**Problem statement**
Looking at the listing below, retype exactly the lines starting at the one containing "The width and height of the screenshot is (718, 241)." and ending at the one containing "Task: Select register 40187 value", both included, and nothing else.

**Supplied records**

- Opening Delimiter -

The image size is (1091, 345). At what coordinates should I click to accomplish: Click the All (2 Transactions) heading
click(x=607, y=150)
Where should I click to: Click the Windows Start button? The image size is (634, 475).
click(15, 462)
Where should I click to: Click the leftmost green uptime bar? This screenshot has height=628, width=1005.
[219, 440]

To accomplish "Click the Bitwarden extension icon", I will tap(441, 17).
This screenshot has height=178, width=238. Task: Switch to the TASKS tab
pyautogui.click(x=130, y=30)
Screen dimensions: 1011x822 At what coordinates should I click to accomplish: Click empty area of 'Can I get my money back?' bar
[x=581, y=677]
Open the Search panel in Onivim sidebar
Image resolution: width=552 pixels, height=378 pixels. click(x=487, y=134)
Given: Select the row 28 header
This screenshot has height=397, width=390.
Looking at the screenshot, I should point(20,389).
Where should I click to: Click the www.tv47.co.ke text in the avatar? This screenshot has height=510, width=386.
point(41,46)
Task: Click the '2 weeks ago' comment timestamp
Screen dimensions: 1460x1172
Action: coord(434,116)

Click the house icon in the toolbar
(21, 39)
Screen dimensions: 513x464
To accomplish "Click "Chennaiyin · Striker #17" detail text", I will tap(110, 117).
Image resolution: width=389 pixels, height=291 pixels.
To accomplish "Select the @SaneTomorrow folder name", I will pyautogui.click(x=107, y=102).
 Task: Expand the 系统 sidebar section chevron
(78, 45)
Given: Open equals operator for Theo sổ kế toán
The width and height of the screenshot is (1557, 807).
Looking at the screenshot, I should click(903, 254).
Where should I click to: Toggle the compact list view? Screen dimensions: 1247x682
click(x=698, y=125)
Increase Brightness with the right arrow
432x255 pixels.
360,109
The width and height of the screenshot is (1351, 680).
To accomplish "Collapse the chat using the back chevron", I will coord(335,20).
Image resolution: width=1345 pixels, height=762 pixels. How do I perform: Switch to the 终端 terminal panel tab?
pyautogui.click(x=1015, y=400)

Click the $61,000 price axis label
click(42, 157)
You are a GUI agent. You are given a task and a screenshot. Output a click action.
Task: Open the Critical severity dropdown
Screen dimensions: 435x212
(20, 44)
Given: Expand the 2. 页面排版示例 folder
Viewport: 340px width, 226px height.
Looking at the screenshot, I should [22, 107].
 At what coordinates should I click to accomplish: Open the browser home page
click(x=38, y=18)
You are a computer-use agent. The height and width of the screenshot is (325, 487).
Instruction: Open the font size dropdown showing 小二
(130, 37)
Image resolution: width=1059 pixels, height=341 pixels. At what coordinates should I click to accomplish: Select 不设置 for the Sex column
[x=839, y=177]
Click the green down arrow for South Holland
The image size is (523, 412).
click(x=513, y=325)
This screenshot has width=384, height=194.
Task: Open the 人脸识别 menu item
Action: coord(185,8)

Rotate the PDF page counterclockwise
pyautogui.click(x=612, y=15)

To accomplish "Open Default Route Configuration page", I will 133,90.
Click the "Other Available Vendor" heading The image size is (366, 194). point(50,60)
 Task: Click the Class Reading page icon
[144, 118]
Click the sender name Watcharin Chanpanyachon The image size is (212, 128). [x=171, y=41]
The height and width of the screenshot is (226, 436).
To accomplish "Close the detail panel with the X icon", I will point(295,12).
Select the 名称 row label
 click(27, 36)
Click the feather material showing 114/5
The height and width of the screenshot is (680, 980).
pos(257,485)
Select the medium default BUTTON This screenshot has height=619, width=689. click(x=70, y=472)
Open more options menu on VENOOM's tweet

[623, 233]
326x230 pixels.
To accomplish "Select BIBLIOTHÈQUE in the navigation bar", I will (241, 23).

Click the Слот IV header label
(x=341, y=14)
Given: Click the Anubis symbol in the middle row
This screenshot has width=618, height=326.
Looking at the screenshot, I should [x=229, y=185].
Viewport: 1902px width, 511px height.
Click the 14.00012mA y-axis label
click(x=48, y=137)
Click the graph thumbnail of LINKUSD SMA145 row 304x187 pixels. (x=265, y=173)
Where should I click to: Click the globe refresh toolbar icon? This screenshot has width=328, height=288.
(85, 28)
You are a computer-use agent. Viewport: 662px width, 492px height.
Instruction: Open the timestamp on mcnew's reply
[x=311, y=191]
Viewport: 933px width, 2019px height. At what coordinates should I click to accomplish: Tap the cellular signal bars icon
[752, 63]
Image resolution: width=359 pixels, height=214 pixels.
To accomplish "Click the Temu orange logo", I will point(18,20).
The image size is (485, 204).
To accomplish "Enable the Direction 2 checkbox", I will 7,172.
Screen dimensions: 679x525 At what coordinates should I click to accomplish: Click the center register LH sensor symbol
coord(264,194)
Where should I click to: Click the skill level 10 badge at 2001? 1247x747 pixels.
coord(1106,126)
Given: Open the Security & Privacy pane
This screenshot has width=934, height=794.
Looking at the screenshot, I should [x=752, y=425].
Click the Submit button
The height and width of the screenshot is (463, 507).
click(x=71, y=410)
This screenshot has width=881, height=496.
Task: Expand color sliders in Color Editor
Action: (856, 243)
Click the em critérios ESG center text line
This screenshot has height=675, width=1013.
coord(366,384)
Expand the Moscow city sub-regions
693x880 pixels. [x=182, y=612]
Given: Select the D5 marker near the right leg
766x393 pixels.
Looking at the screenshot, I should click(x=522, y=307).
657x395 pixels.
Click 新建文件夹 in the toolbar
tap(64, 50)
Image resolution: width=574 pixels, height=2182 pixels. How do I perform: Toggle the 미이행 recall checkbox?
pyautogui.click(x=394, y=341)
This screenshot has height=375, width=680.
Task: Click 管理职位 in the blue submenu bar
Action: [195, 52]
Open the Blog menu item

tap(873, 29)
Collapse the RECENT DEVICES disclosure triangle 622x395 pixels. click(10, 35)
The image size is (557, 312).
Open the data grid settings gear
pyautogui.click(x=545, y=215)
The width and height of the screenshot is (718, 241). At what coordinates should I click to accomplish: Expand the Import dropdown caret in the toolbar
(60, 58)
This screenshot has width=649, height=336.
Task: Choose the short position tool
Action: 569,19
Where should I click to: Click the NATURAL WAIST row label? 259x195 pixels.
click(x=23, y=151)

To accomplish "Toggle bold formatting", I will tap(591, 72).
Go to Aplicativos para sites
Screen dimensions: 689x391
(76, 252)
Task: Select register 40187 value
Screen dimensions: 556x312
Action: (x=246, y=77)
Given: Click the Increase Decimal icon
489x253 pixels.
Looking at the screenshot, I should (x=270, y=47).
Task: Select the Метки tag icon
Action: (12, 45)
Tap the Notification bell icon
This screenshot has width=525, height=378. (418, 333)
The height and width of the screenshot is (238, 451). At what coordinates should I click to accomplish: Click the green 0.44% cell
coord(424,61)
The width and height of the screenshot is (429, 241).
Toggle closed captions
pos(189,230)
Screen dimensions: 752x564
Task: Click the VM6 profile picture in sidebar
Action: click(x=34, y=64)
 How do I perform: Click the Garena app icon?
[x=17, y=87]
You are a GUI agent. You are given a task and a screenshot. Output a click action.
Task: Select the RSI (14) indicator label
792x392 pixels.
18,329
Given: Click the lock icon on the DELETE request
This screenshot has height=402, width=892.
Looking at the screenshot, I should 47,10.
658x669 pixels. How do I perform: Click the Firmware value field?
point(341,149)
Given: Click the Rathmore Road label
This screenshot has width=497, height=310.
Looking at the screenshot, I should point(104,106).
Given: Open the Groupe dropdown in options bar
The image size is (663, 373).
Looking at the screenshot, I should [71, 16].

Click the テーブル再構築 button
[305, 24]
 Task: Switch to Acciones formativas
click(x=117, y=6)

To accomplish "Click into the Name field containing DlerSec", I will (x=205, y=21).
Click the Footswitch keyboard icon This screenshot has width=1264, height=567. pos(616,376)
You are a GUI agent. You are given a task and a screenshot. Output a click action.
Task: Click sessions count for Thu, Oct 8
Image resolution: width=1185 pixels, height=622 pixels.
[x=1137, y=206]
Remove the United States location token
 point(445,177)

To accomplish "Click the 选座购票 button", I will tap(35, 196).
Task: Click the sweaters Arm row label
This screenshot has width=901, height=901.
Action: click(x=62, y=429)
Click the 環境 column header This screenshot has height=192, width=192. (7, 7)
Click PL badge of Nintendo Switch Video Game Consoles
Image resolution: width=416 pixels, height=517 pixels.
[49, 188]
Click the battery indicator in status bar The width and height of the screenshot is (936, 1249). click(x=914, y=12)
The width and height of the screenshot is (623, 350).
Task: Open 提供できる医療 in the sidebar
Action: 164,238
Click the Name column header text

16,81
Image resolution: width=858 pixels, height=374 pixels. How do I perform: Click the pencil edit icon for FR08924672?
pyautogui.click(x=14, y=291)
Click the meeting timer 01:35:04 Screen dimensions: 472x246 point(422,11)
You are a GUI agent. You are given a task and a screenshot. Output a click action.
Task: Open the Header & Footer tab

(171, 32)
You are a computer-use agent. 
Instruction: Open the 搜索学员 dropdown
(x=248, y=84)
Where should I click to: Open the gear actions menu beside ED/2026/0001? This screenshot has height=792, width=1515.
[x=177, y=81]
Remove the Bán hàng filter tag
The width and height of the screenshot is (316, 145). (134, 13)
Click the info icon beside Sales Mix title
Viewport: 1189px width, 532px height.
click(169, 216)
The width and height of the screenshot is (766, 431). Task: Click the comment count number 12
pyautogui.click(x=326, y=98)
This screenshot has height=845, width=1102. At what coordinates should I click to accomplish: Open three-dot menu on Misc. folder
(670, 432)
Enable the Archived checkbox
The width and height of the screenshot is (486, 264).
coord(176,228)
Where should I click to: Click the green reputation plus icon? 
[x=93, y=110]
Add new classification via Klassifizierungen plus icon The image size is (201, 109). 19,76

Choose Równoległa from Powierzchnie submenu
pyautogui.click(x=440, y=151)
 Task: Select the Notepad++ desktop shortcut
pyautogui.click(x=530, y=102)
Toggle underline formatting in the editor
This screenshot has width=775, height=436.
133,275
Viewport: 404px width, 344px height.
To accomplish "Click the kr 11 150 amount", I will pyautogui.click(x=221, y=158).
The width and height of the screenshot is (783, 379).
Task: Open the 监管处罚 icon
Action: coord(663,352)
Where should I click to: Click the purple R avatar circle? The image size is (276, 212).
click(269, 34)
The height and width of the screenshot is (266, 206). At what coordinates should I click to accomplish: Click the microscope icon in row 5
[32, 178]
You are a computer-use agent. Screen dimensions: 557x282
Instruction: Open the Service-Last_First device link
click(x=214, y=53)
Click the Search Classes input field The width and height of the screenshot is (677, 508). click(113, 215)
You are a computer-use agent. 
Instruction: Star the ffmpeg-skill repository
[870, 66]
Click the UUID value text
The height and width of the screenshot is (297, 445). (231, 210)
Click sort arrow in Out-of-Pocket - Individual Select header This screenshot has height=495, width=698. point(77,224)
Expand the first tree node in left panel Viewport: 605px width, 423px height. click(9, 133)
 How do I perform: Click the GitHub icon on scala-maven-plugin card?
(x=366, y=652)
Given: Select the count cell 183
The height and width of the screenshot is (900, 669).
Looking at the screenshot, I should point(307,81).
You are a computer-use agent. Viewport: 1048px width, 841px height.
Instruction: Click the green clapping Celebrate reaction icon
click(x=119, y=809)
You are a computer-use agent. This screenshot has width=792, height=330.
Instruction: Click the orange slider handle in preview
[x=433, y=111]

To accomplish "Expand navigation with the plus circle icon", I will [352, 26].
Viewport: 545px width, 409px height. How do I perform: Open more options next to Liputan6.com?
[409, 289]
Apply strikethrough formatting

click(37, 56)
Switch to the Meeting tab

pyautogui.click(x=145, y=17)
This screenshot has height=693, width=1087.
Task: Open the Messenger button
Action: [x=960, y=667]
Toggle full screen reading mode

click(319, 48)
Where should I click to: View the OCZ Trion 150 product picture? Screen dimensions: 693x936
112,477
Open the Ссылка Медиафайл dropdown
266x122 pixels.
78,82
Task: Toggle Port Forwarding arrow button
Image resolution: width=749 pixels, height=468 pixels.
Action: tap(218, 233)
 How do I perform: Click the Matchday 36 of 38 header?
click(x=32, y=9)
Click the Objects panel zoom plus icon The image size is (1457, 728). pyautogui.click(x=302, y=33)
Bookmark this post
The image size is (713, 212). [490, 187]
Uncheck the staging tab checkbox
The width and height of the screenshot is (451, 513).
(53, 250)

- Closing Delimiter -

**Problem solution**
The width and height of the screenshot is (718, 241). At what coordinates should I click to accomplish: Expand the Import dropdown caret in the toolbar
(60, 58)
This screenshot has width=649, height=336.
Task: Choose the short position tool
Action: 569,19
Where should I click to: Click the NATURAL WAIST row label? 259x195 pixels.
click(x=23, y=151)

To accomplish "Toggle bold formatting", I will tap(591, 72).
Go to Aplicativos para sites
Screen dimensions: 689x391
(76, 252)
Task: Select register 40187 value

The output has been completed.